» **Exercise**: Exactly reproduce the lines from the line containing "This screenshot has height=800, width=1280." to the end of the data below, inclusive, and nothing else.

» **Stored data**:
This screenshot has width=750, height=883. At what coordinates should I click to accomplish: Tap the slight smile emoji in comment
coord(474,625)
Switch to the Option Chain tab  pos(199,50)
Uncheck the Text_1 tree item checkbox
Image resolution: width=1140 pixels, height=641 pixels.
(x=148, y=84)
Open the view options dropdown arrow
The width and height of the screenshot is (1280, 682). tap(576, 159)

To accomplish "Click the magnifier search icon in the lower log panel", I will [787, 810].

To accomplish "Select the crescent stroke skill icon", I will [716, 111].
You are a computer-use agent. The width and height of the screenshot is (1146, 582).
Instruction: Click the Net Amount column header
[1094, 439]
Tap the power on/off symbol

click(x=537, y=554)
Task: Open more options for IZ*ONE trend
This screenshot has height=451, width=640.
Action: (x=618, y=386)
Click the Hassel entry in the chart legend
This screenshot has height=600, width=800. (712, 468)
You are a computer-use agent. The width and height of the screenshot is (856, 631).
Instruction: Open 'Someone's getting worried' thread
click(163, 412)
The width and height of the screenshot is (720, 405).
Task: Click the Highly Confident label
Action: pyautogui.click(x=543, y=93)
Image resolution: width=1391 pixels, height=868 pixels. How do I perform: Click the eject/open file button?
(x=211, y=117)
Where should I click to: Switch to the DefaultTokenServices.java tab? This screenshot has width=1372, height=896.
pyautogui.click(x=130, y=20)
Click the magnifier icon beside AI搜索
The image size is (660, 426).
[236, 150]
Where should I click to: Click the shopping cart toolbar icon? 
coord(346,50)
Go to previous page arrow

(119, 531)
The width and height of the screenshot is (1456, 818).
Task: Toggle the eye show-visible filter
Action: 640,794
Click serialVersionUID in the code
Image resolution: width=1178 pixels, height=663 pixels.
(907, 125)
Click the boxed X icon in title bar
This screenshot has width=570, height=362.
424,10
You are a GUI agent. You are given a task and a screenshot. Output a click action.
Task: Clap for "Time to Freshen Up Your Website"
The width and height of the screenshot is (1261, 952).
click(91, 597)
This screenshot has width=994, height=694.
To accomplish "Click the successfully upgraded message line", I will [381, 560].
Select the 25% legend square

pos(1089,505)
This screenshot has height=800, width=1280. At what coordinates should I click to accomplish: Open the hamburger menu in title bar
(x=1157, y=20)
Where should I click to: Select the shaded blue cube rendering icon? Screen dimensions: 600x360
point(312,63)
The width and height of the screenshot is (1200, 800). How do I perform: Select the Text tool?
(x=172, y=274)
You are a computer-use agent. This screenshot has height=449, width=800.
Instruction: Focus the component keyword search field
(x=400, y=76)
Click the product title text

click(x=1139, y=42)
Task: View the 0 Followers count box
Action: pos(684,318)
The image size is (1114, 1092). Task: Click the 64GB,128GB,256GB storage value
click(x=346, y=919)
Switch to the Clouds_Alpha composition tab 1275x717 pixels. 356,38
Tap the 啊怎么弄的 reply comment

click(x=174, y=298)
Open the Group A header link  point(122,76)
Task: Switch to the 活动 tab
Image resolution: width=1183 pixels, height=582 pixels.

» **Written answer**:
This screenshot has height=800, width=1280. At what coordinates should I click to accomplish: Open the hamburger menu in title bar
(x=1157, y=20)
Where should I click to: Select the shaded blue cube rendering icon? Screen dimensions: 600x360
point(312,63)
The width and height of the screenshot is (1200, 800). How do I perform: Select the Text tool?
(x=172, y=274)
You are a computer-use agent. This screenshot has height=449, width=800.
Instruction: Focus the component keyword search field
(x=400, y=76)
Click the product title text

click(x=1139, y=42)
Task: View the 0 Followers count box
Action: pos(684,318)
The image size is (1114, 1092). Task: Click the 64GB,128GB,256GB storage value
click(x=346, y=919)
Switch to the Clouds_Alpha composition tab 1275x717 pixels. 356,38
Tap the 啊怎么弄的 reply comment

click(x=174, y=298)
Open the Group A header link  point(122,76)
Task: Switch to the 活动 tab
Image resolution: width=1183 pixels, height=582 pixels.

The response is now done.